Vi-deficient and nonfimbriated mutants of Salmonella typhi agglutinate human blood type antigens and are hyperinvasive

We generated nonfimbriated mutants from both Vi-positive and -negative Salmonella typhi to analyze the role of type 1 fimbriae and Vi-antigen in bacterial invasion. A Vi-defective mutant of S. typhi GIFU 10007-3 was more invasive than the wild-type strain GIFU 10007. The wild-type strain expressing Vi-antigen did not agglutinate both Saccharomyces cerevisiae and human erythrocytes but Vi-defective mutants were able to agglutinate S. cerevisiae and human erythrocytes. Nonfimbriated mutants from Vi-negative GIFU 10007-3 lost the ability to adhere to S. cerevisiae but still could agglutinate human erythrocytes. The Vi-negative mutant increased secreted proteins and became 5-fold more invasive than the wild-type strain. Nonfimbriated Vi mutants became 50-120-fold more invasive than the wild-type GIFU 10007. To determine why nonfimbriated Vi mutants still agglutinate human red blood cells, we searched bacterial proteins that could bind human blood-type antigens. We finally identified a candidate 37 kDa outer membrane protein that recognized fucosyl-galactose, a structure common to blood type A, B and H antigens.

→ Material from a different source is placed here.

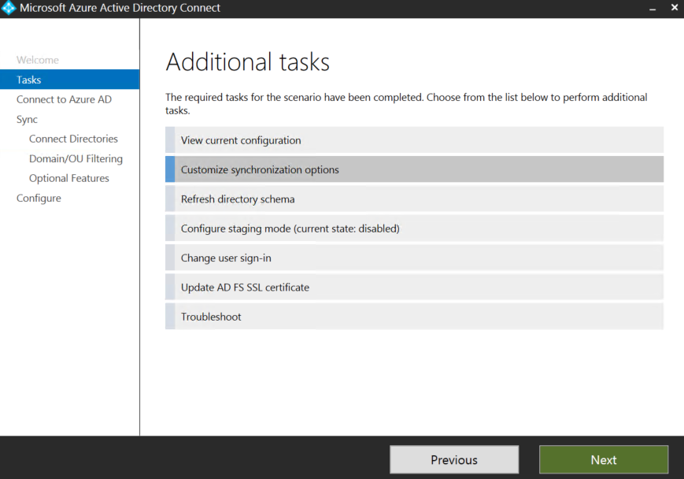Open Connect Directories sub-step

click(x=73, y=139)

Comparison of ViaB regions of Vi-positive organisms

We cloned the vipR genes from Salmonella paratyphi C, S. dublin, and Citrobacter freundii strains and compared them with the S. typhi sequence to clarify the genetic relationship of the ViaB regions of Vi-positive organisms. ViaB regions were divided into two groups based on their sequences, the Salmonella and C. freundii groups. The vipR coding sequences of the Salmonella group were identical. Southern blot hybridization results using the full-length ViaB region as a probe support these findings.

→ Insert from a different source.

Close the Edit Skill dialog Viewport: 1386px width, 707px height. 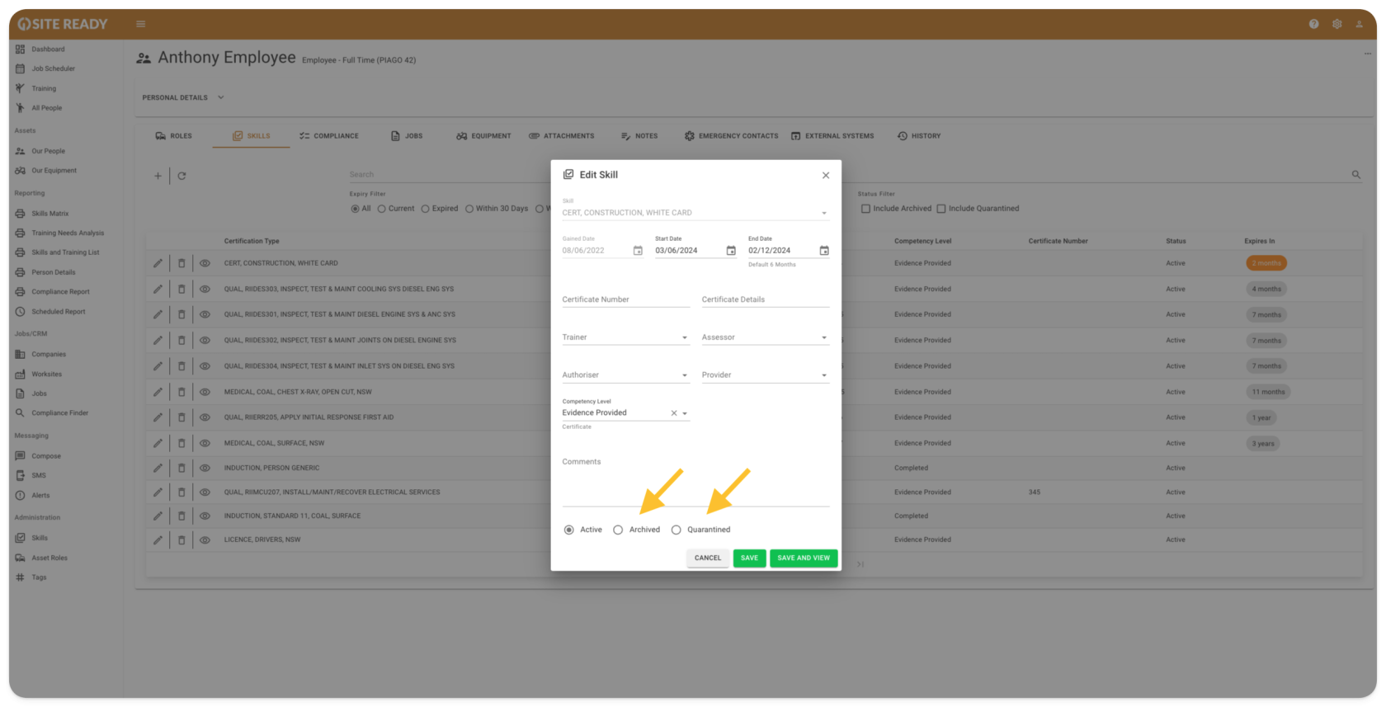[x=825, y=176]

Survival of Vi-capsulated and Vi-deleted Salmonella typhi strains in cultured macrophage expressing different levels of CD14 antigen

We examined the intracellular survival of Vi-capsulated (lipopolysaccharide; (LPS)-masked) and Vi-deleted (LPS-exposed) Salmonella typhi strains inside macrophage cell lines. Growth of LPS-exposed S. typhi was inhibited in both mouse and human macrophage cell lines. However, the LPS-exposed strain survived in a CD14-deficient mouse macrophage cell lines. Wild-type S. typhi strain, which expressed the Vi antigen and masked LPS, survived in the resting human macrophage cell line. When the Vi-capsulated S. typhi entered the cells, the production of tumor necrosis factor-alpha (TNF-alpha) was suppressed. In contrast, S. typhimurium and LPS-exposed S. typhi stimulated the macrophages to produce a high level of TNF-alpha.